Let's Give the Victorians Some Credit
Oh, those silly, ignorant past people! You know, you probably can’t spend a lot of time on the Internet looking at web sites about the history of the past two hundred years without reading someone deploring the Victorian habit, or perhaps it is our habit of attributing this to the Victorians, that women were the “the weaker sex” or that certain physical activities might be dangerous to the frail female, and so on.
What a bunch of sexist hogwash, right? Not so fast. Women aren’t necessarily weaker in any meaningful way, but without question women bear the major physical burden involved in reproducing our species. A lot of the improved lot of women in the past fifty or sixty years was made possible by technological advances, such as birth control a woman could control (“the pill”), effective medical tests and safe and effective gynecological surgery.
For example, perhaps the reader has experienced, or knows someone who has experienced, the condition known as “fibroids.” Fibroids, muscular knots in the uterus that poke and project against the interior space and lining, causing the lining to bleed, are not just a trivial inconvenience. They can cause fatal bleeding if they are large enough. Many a woman has ended up in the emergency room, needing blood transfusions because she believed that bleeding from the uterus was normal or “just a heavy period.” Wrong. Bleeding from fibroids does not stop, or if it does, it quickly resumes. Surgery, of which there are various options, is usually the only real “cure.”
Imagine having fibroids in 1840! Surgery of any kind would not be an option. Your only hope would be to somehow survive until menopause (and fibroids often occur in people who are quite young) when the uterine lining would finally chill out. Undoubtedly a lot of women didn’t make it. Those that didn’t die would be suffering from severe anemia—the symptoms of which would be fainting spells, weakness and having to spend a lot of time on the sofa.

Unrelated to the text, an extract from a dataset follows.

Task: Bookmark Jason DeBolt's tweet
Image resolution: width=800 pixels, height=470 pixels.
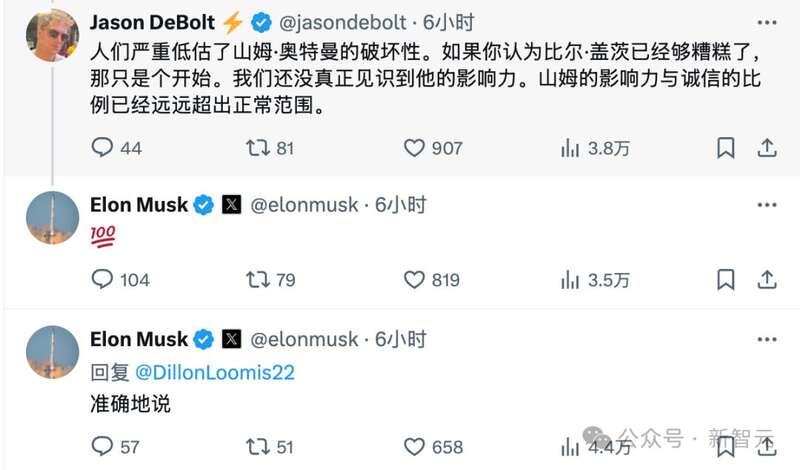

And what about childbirth? Mother Nature is a careless bitch, and your basic “natural childbirth” has a mortality rate of about 1-2% for the woman and about 10% for the infant per pregnancy. Good news: most of the women didn’t die. Bad news: that’s not the end of the problems that can result from just a basic birth. Rips and tears of the area involved, often reaching through to the rectum and bladder, prolapses (the bladder, rectum or uterus hanging outside where it should not be), and just plain incontinence were distressingly common. They still are, but now we can treat them if needed. Victorian ladies weren’t so lucky. They probably weren’t really up for a rousing game of jolly old lawn tennis or whatever when they couldn’t move around without wetting themselves or their womb falling out.
It’s a balancing act, of course. There’s so much demonization and depreciation of women’s sexuality in our history that one doesn’t want to join in the chorus stretching back to the Greeks and their concern for wandering wombs, knocking about a woman’s body and driving her crazy. On the other hand we need to acknowledge that Victorian and earlier women were not just neurotic basket cases; that their “vapors” and fainting and “mystery illnesses” (which were probably not mysterious at all to the patient, family and doctors, just not spoken of in polite society) had real causes and their struggle to thrive and strive in the face of significant medical issues was real too.